Oh Hello!, Chapter, Cardiff

August 2, 2015 by

Jamie Rees charms the audience in the moving, sympathetic and gently funny one-man show Oh Hello! which takes a peek behind the curtains to give a bitter-sweet balanced approach to the life of the Carry On star Charles Hawtrey.

The set for this very domestic drama is Hawtrey’s living room in his Deal home that became more an empty space for his loneliness than the intended escape from the showbiz world. The play reduced his world to   an arm-chair, drinks trolley, broom and dustpan (but no brush) and a curtained window. Oh, and his new rug and cushion from smart London stores. Wearing his signature round-lens glasses with neatly parted hair, the diminutive figure tells us tales, fiddles with his crossword, sweeps the floor and runs a well-trodden path between the chair and drinks trolley.

The tragic state of the man is the show’s opener, drunkenly wandering into the theatre space looking around for some chap he has just met, swigging from the “lemonade” bottle, asking what show he has staggered into. The story telling includes his early career working with Will Hay, Groucho Marx and Alfred Hitchcock and the wonderful Ealing Comedies such as Passport to Pimlico but it is the Carry On series of films from 1958 (and life when he walked away from them) that form the heart of the work. In his later life our declining star (career, social life and health) recounts misdemeanors in his local hostelry, the odd visit from former colleagues and obvious but denied loneliness.

Rees manages that subtle balance between pathos and schmaltz with Dave Ainsworth’s script not over reliant on knowledge of the Carry On genre and the other larger than life characters that illuminate the narrative and provide the witty anecdotes. From what I remember of Hawtrey from his films, and I wonder how many audience members will be Carry On virgins (that one’s yet to be made), Rees has captured the mannerisms, voice and look of his subject. However, this is far from a Hawtrey impression. Rather it is the all too familiar story of the insecure comic, struggling with “real life”, escaping into alcohol, riven with ego that veers into excess and eccentricity and a hidden, darker side. Being gay in the not too distant bad old days peppers the narrative, with stories both amusing and bleak, and this steers well clear of making this more than an aspect, albeit rather a large one, of his life.

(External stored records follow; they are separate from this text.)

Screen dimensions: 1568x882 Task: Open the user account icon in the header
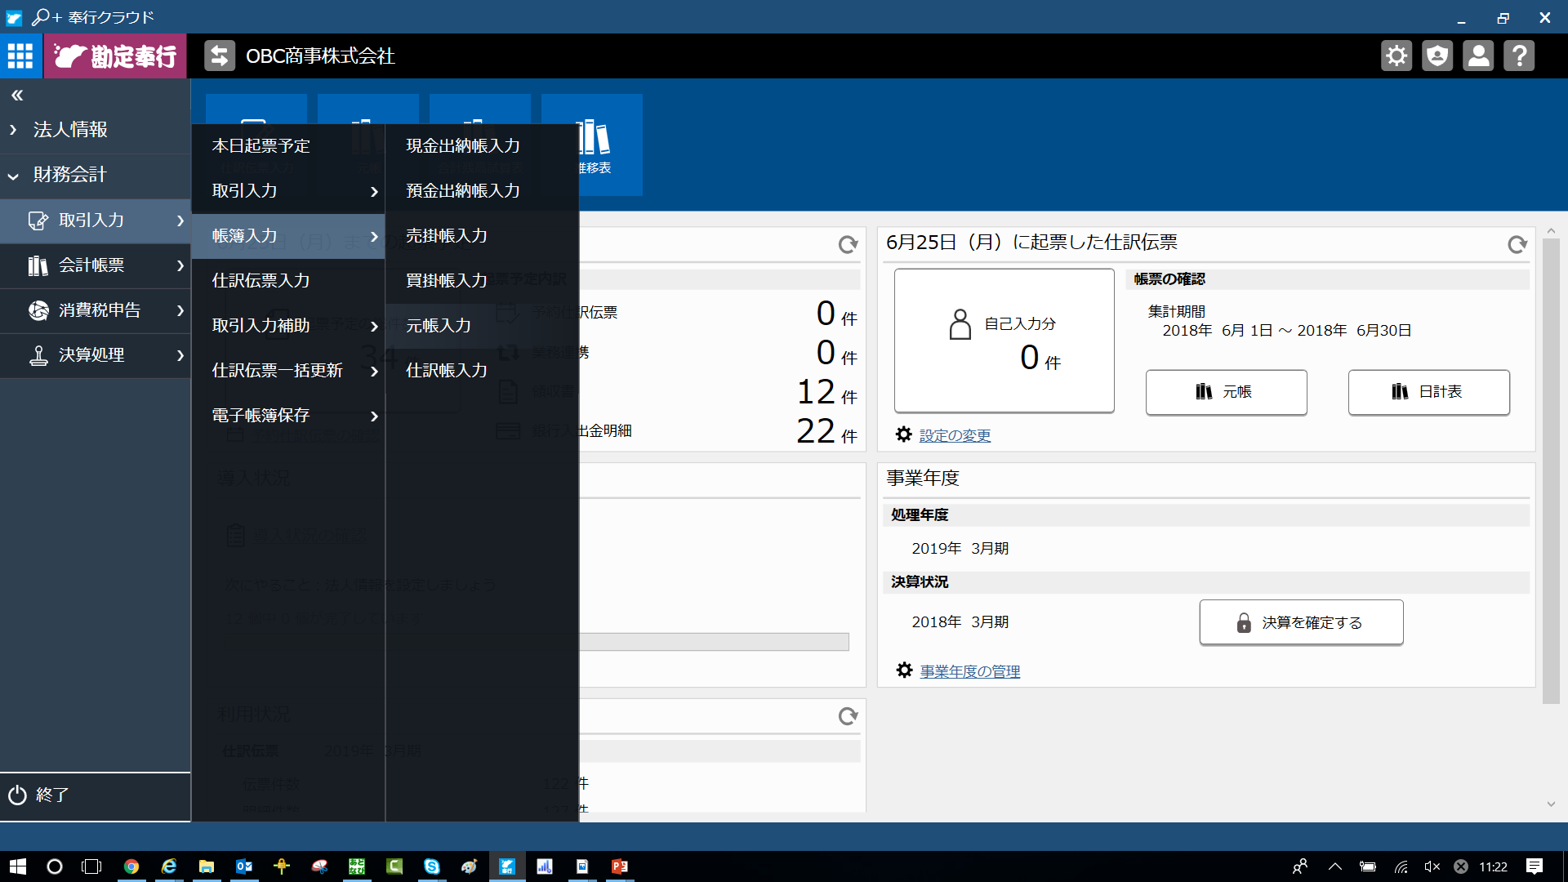(x=1478, y=56)
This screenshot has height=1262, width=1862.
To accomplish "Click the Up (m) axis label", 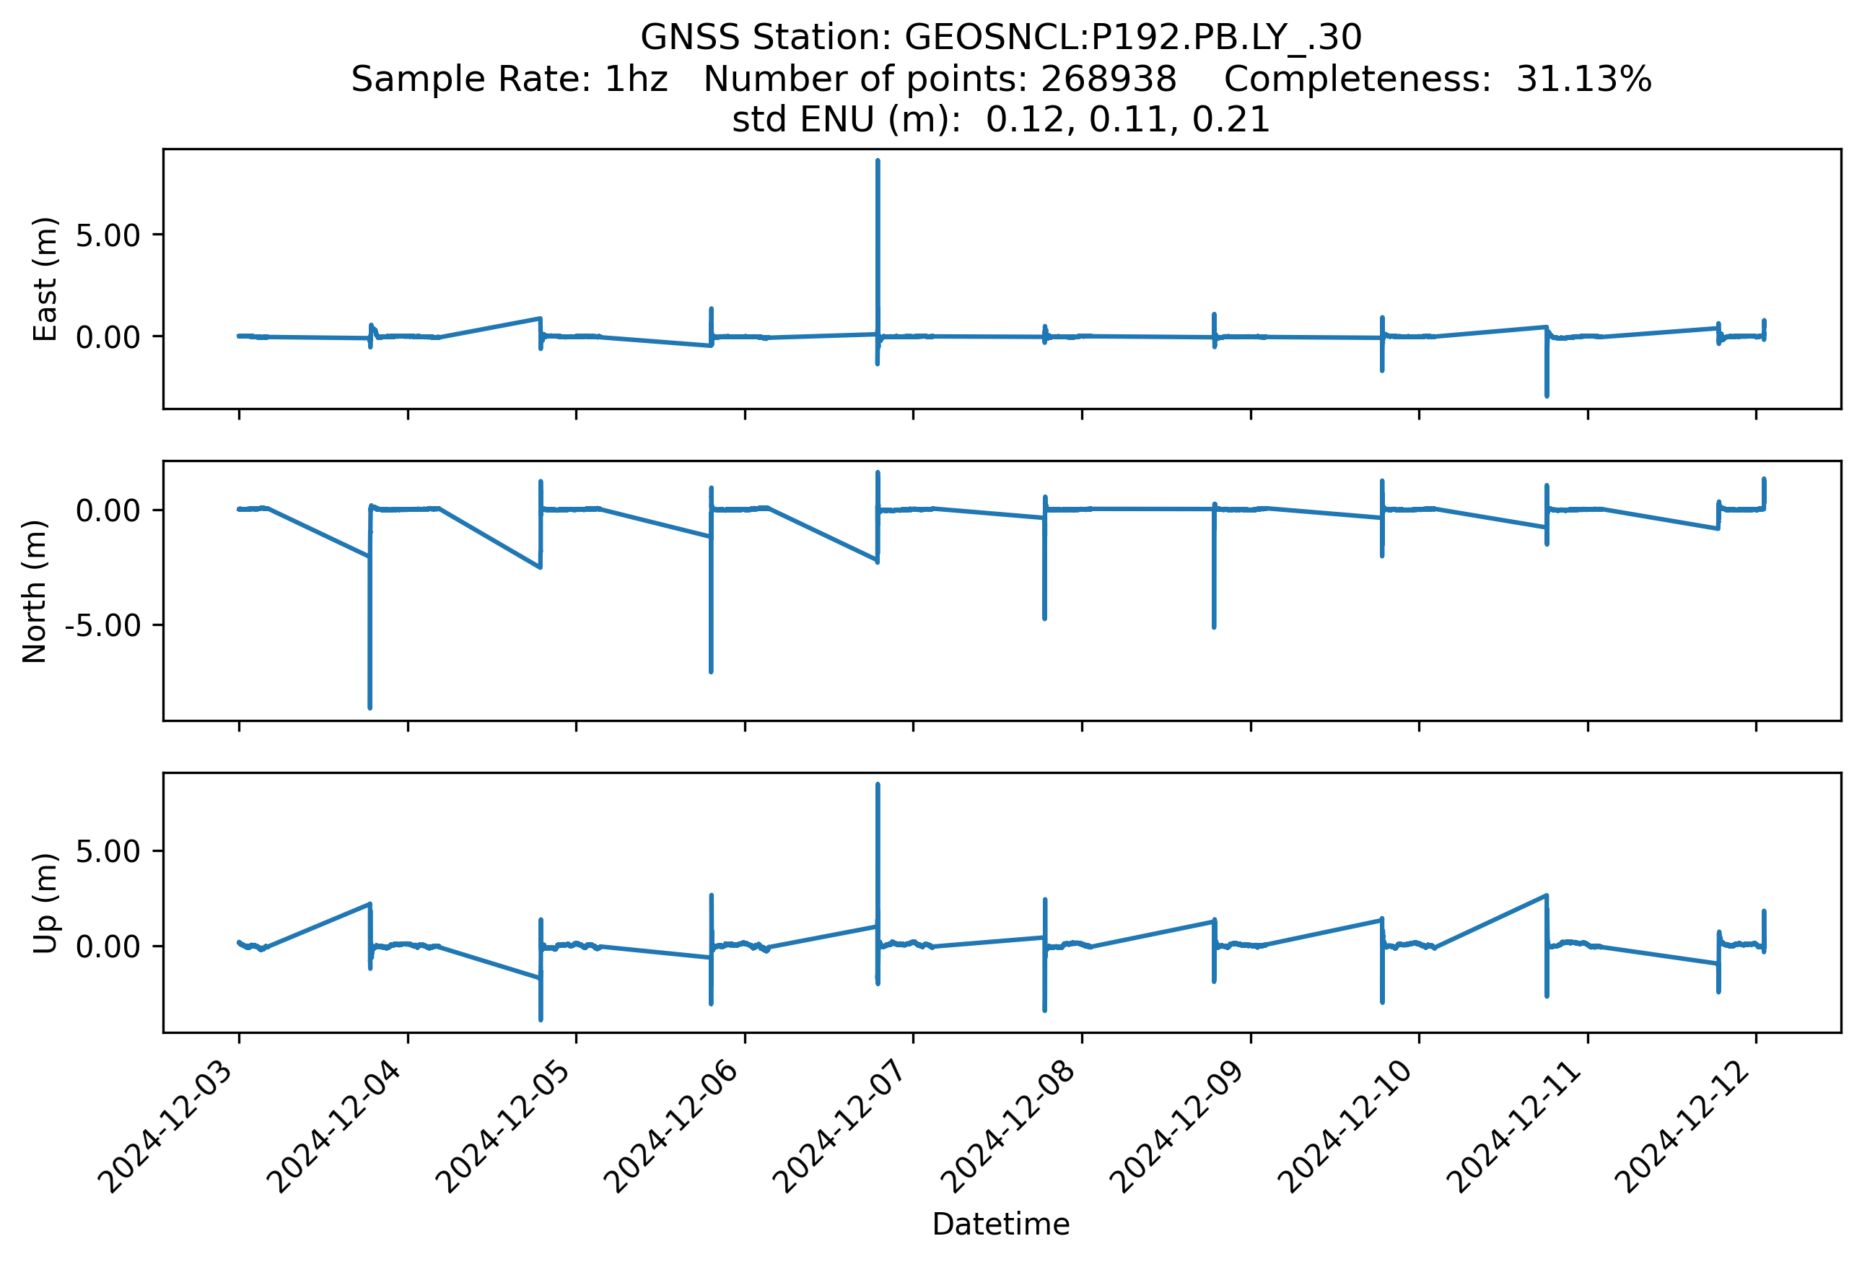I will tap(46, 903).
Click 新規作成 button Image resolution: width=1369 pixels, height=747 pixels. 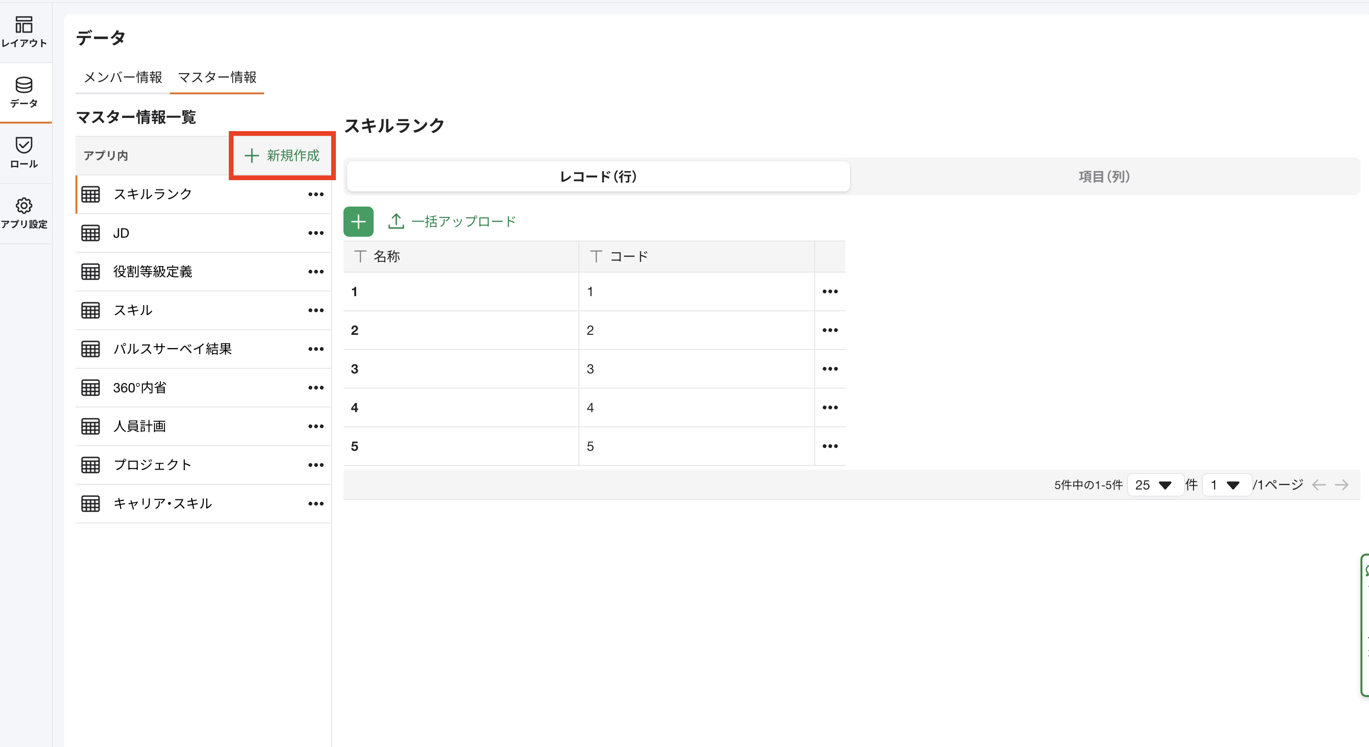[282, 156]
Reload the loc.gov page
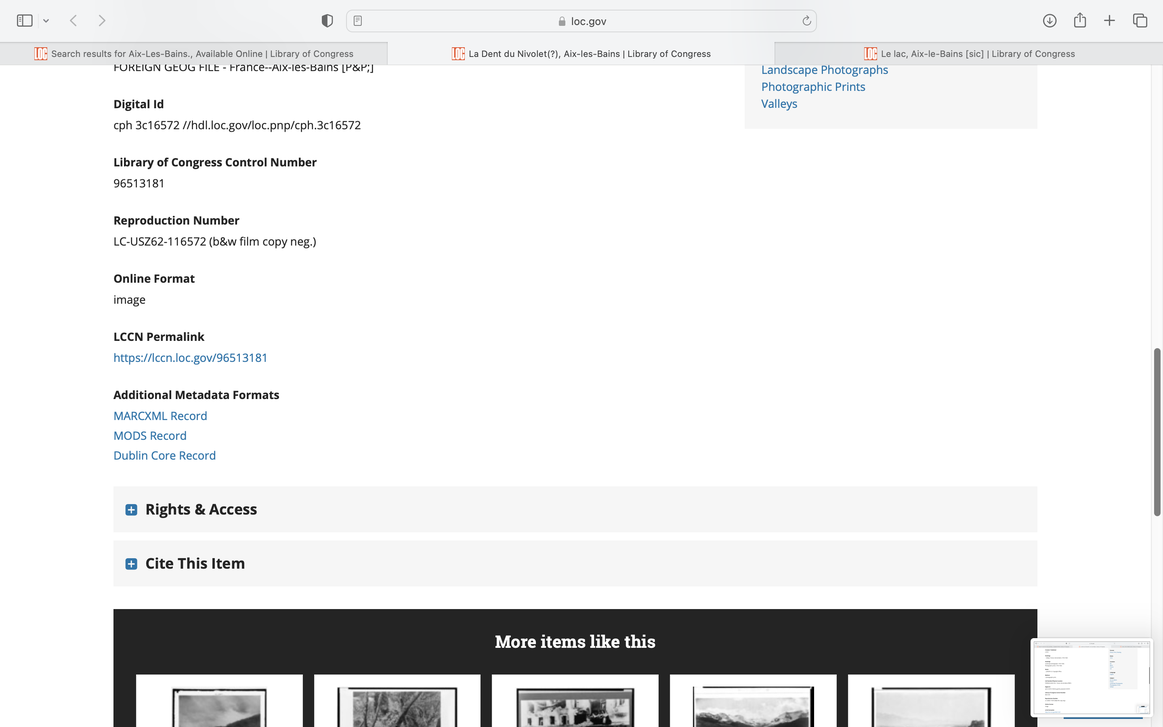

Those anecdotes range from the funny one-liner barbed comments we would expect from a Carry On film cast, especially Kenneth Williams, when the cameras stop rolling to darker revelations of the bitterness, envy, insecurity, ego clashes and resentment that marked life along with too much reliance on the bottle and his doting mother. They are all delivered impeccably with some pretty splendid vocal impersonations of Kenny (Williams), Larry (Olivier) and others who I am not familiar with so assume are similarly accurate.

Yes, the script and Rees’ performance show affection for the man but there are few punched pulled regarding his alcohol problems, the problems that in turn caused his performances and relationships, that unhealthy relationship with his mother and resentment of other cast members. He continually moans about low fees when the films were making a fortune and how he had to continually argue to get his name up the billing.

The show has already played to great acclaim at The Torch in Milford Haven, Jamie’s home base, whose artistic director Peter Doran deftly directs this crisp, concise and candid portrayal and it is now off to Edinburgh. I am told this is a little bit shorter than the show staged last year and I assumed it has been pruned for Edinburgh. I wonder if the original had more anecdotes of his work with Hattie Jacques, Joan Simms, Barbara Windsor and Sid James in the glory days of the 60s when Hawtrey would have been at his career peak and more examples of his posh-voiced comedy capers (on and off the screen) which provide sparkles of delight across the show. But perhaps that would make it more of a Carry On carry on and less about Hawtrey.

Catch it when it goes on the road which it surely will, after Edinburgh, and in the meantime I’m checking out a certain video website for some Hawtrey Carry On clips and searching out his back catalogue of earlier films.